Neuer Polizeichef in Lüdenscheid: Lokale Expertise trifft auf 38 Jahre Erfahrung
Leon FischerNeuer Polizeichef in Lüdenscheid: Lokale Expertise trifft auf 38 Jahre Erfahrung
Die Polizeidirektion Lüdenscheid hat nach dem Ausscheiden eines langjährigen Beamten eine neue Führungskraft. Der 55-jährige Erster Polizeihauptkommissar (EPHK) Thorsten Ausborn, ein gebürtiger Lüdenscheider mit fast vier Jahrzehnten Berufserfahrung, hat das Amt übernommen. Seine Ernennung folgt auf den Ruhestand von Oberpolizeidirektor Volker Mürmann, der 45 Jahre im Dienst stand.
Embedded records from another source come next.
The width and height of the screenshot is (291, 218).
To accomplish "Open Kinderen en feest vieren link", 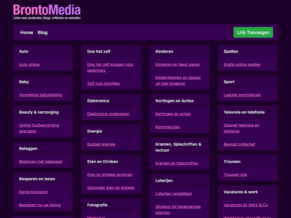I will [178, 64].
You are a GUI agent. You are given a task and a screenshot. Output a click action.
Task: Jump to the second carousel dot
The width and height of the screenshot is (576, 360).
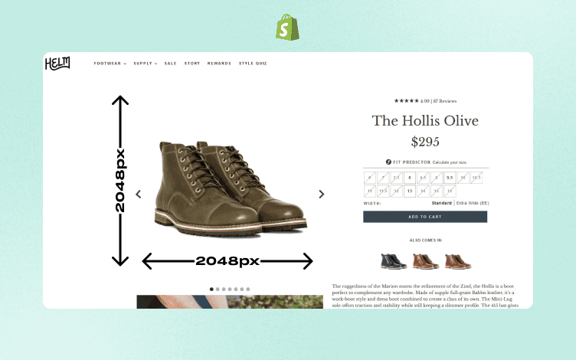click(x=218, y=289)
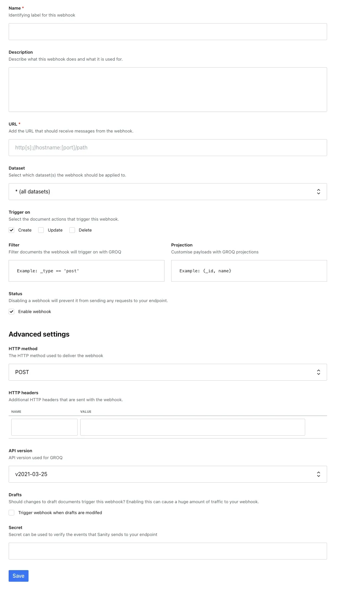Click the HTTP header NAME field
Viewport: 341px width, 589px height.
(44, 427)
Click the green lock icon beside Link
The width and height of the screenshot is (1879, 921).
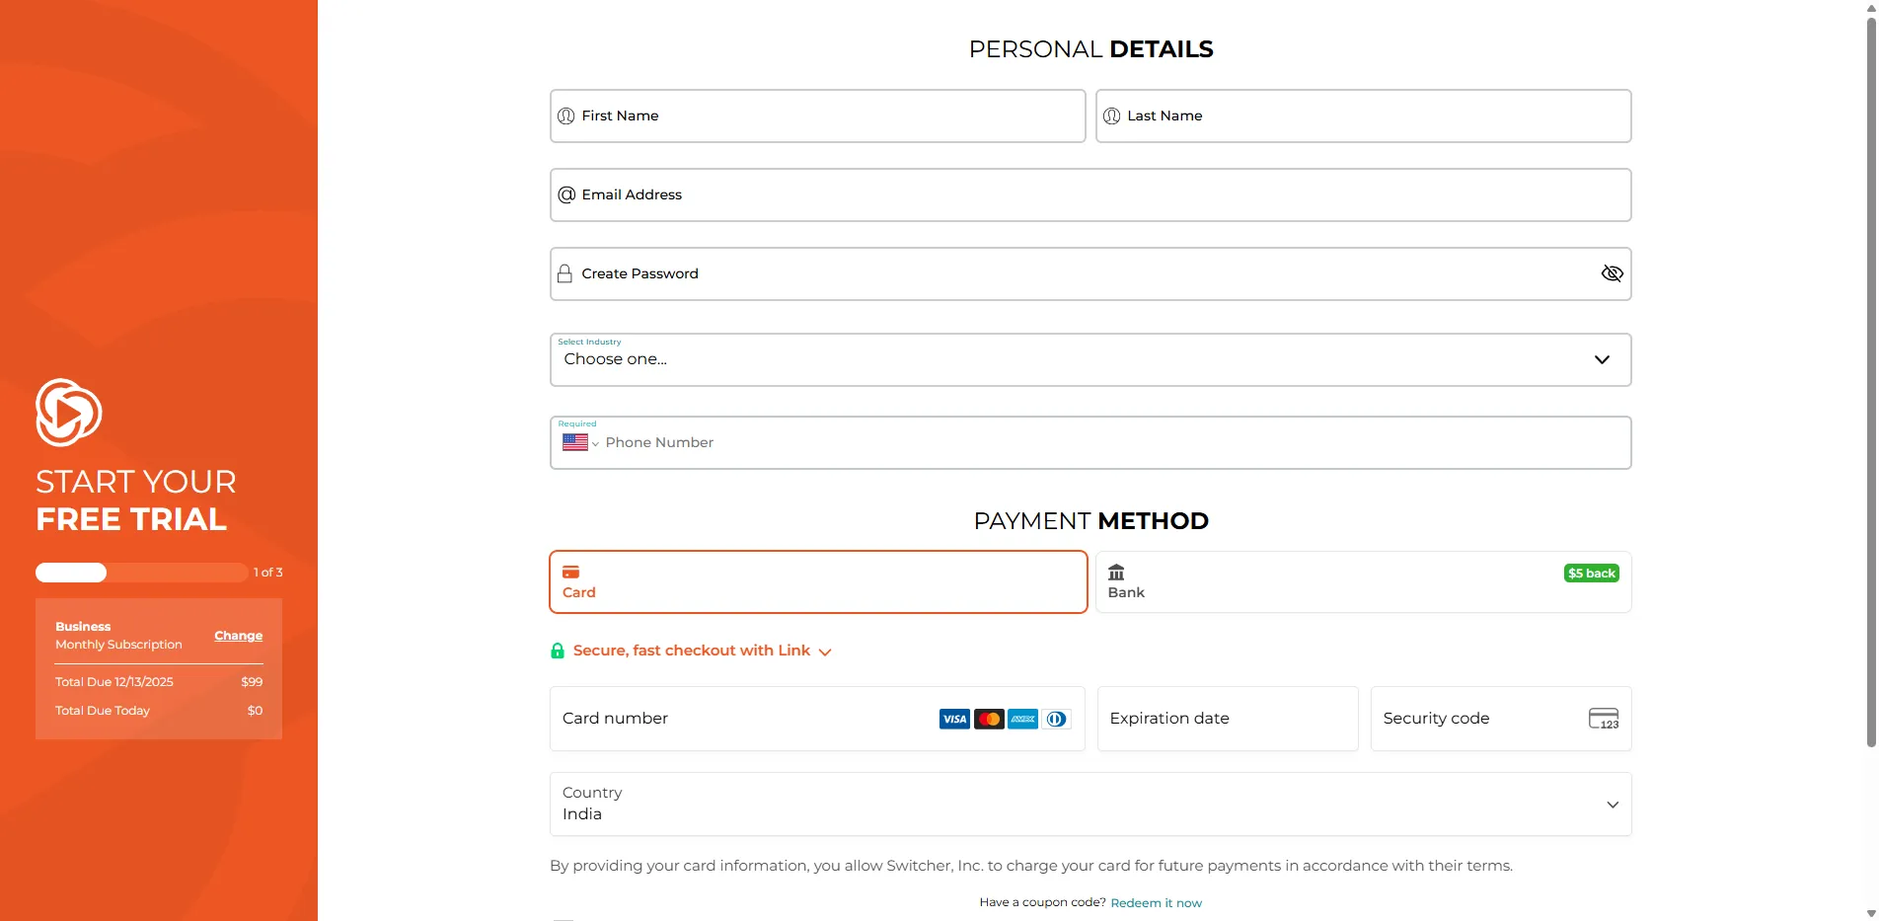(558, 651)
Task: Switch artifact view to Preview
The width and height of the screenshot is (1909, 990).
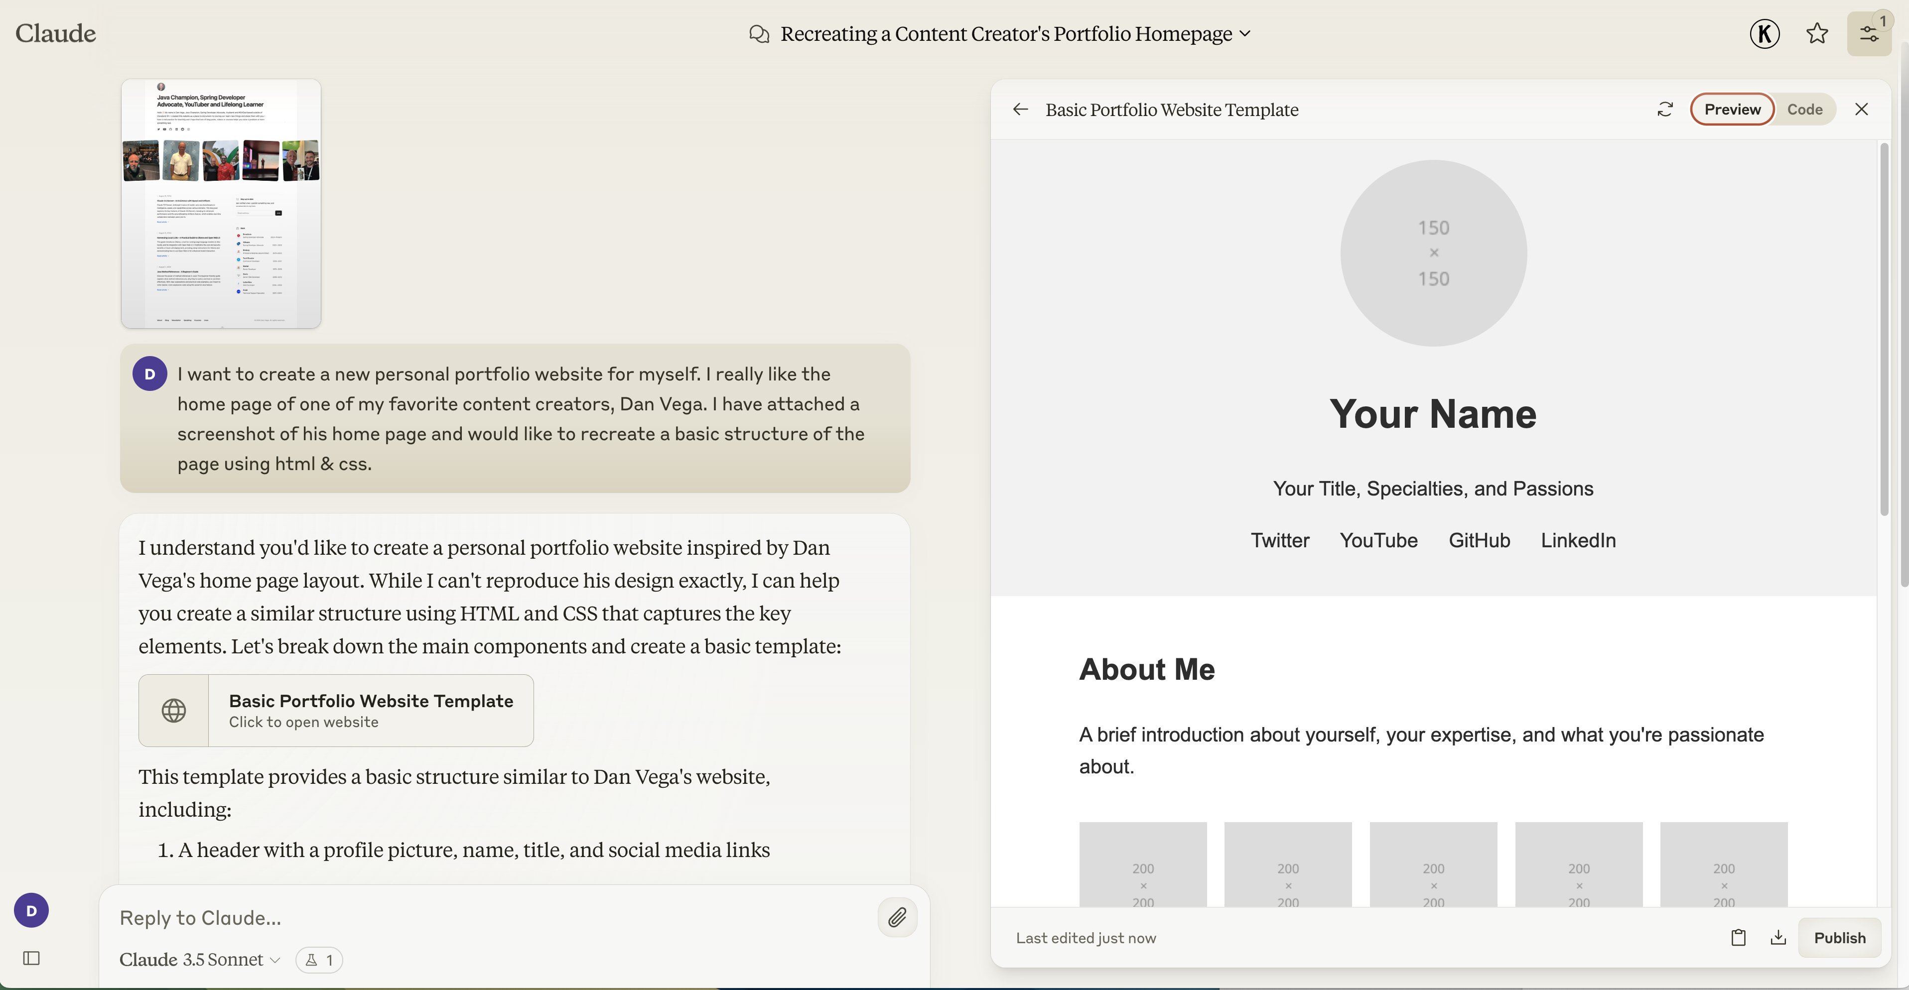Action: pyautogui.click(x=1732, y=110)
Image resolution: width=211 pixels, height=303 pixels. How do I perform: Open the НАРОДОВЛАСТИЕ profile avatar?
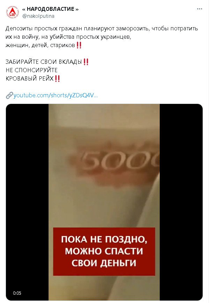[x=13, y=12]
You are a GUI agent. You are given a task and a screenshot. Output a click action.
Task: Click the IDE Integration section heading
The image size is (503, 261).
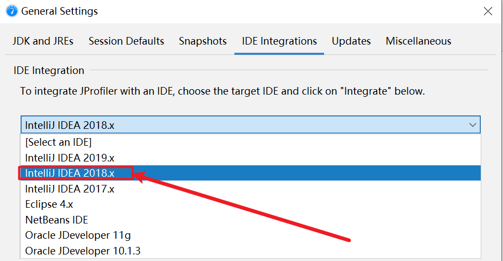[49, 70]
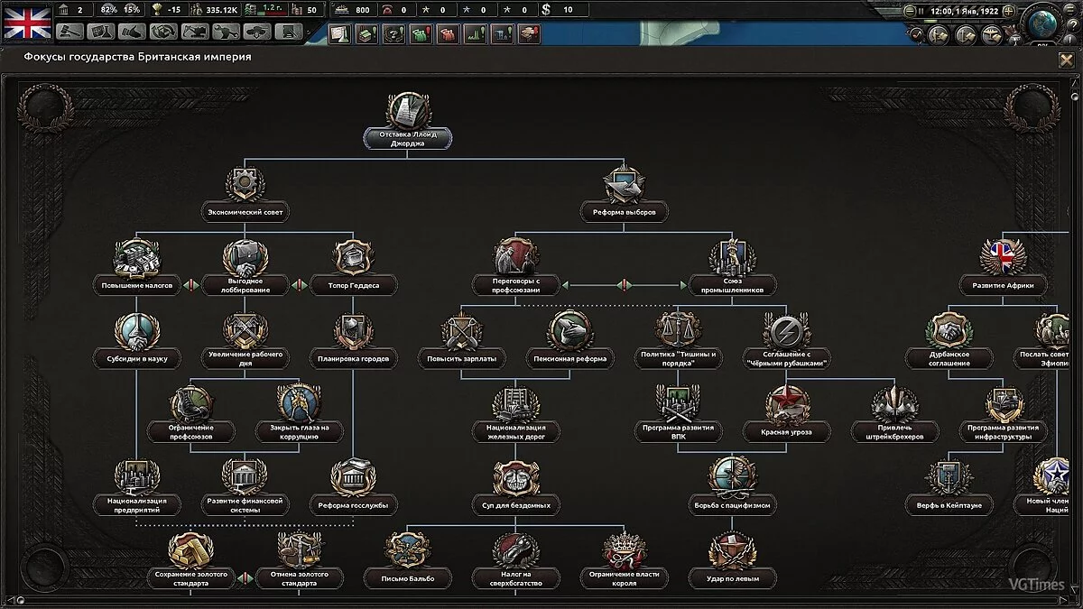Viewport: 1083px width, 609px height.
Task: Open the help question mark icon
Action: pos(1073,24)
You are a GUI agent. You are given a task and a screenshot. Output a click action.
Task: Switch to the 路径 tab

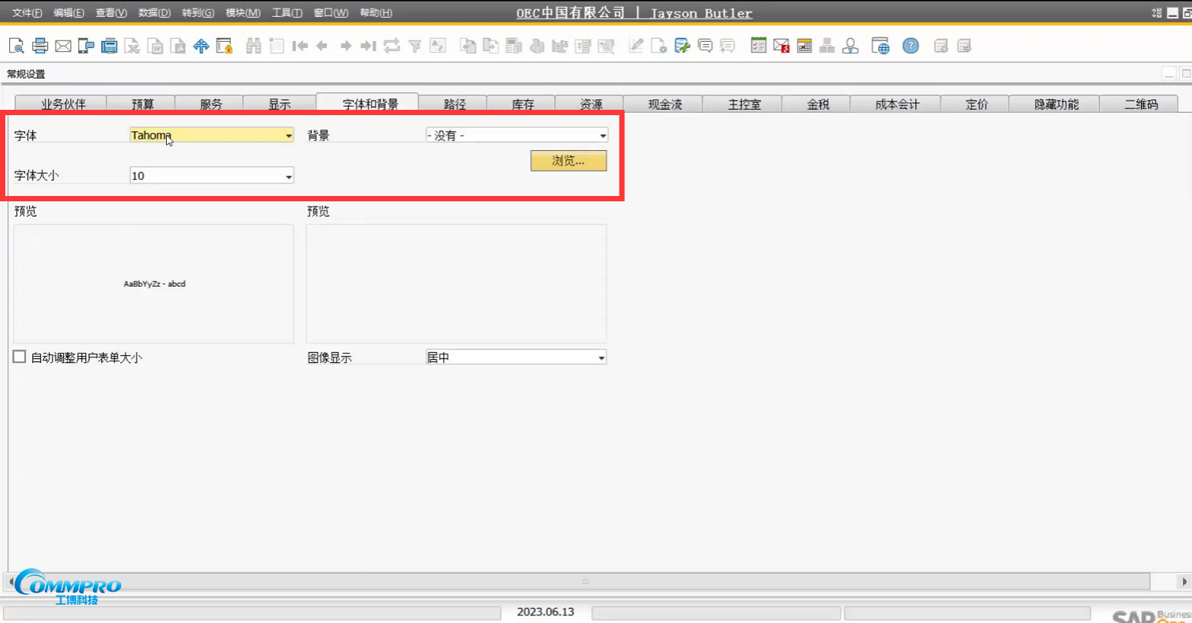452,104
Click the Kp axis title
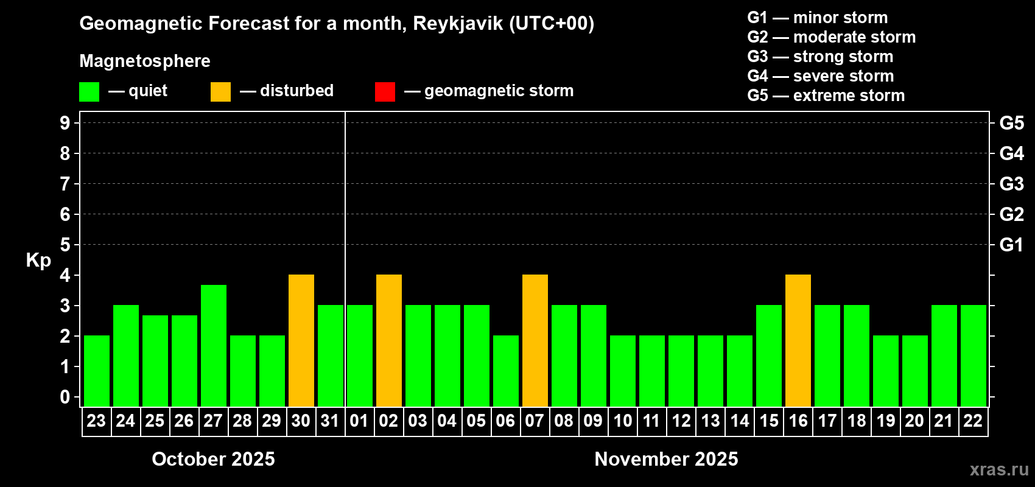 pyautogui.click(x=38, y=260)
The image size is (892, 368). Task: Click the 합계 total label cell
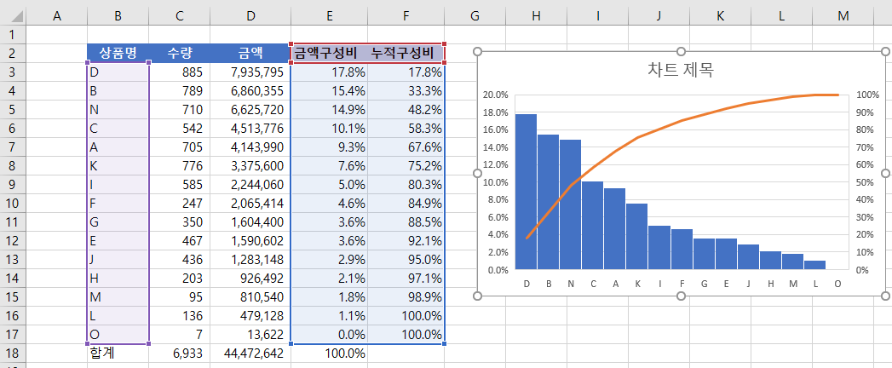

Ausborn, der in Lüdenscheid geboren und aufgewachsen ist, blickt auf 38 Jahre Polizeidienst zurück. Zuletzt war er 15 Jahre lang als Schichtleiter im südlichen Märkischen Kreis tätig. In seiner neuen Position zeichnet er für den Stationsbetrieb verantwortlich, koordiniert die Streifendienste im Bezirk und leitet gezielte Kontroll- und Einsatzmaßnahmen.
Neben den operativen Aufgaben fungiert Ausborn als Hauptansprechpartner für externe Partner, darunter die Stadtverwaltung und andere lokale Institutionen. Seine Führung übernimmt er nach dem Ausscheiden von Volker Mürmann, der sechs Jahre lang dieselbe Dienststelle leitete und damit eine 45-jährige Karriere bei der Polizei beendete.
Der verheiratete Vater zweier Kinder bringt nicht nur berufliche Expertise, sondern auch tiefgreifende Ortskenntnis mit. Seine lange Verbindung zur Region soll die Bindung zur Bevölkerung stärken und die Einsatzfähigkeit der Behörde optimieren.
Der Wechsel markiert einen Neuanfang für die Lüdenscheider Polizeidirektion. Zu Ausborns Aufgaben gehören der tägliche Dienstbetrieb, die Streifenplanung und die Durchsetzung polizeilicher Maßnahmen – ebenso wie die Pflege wichtiger Partnerschaften. Die Übergabe erfolgt nach Mürmanns Abschied, der damit eine jahrzehntelange Dienstzeit in der Polizei beendet.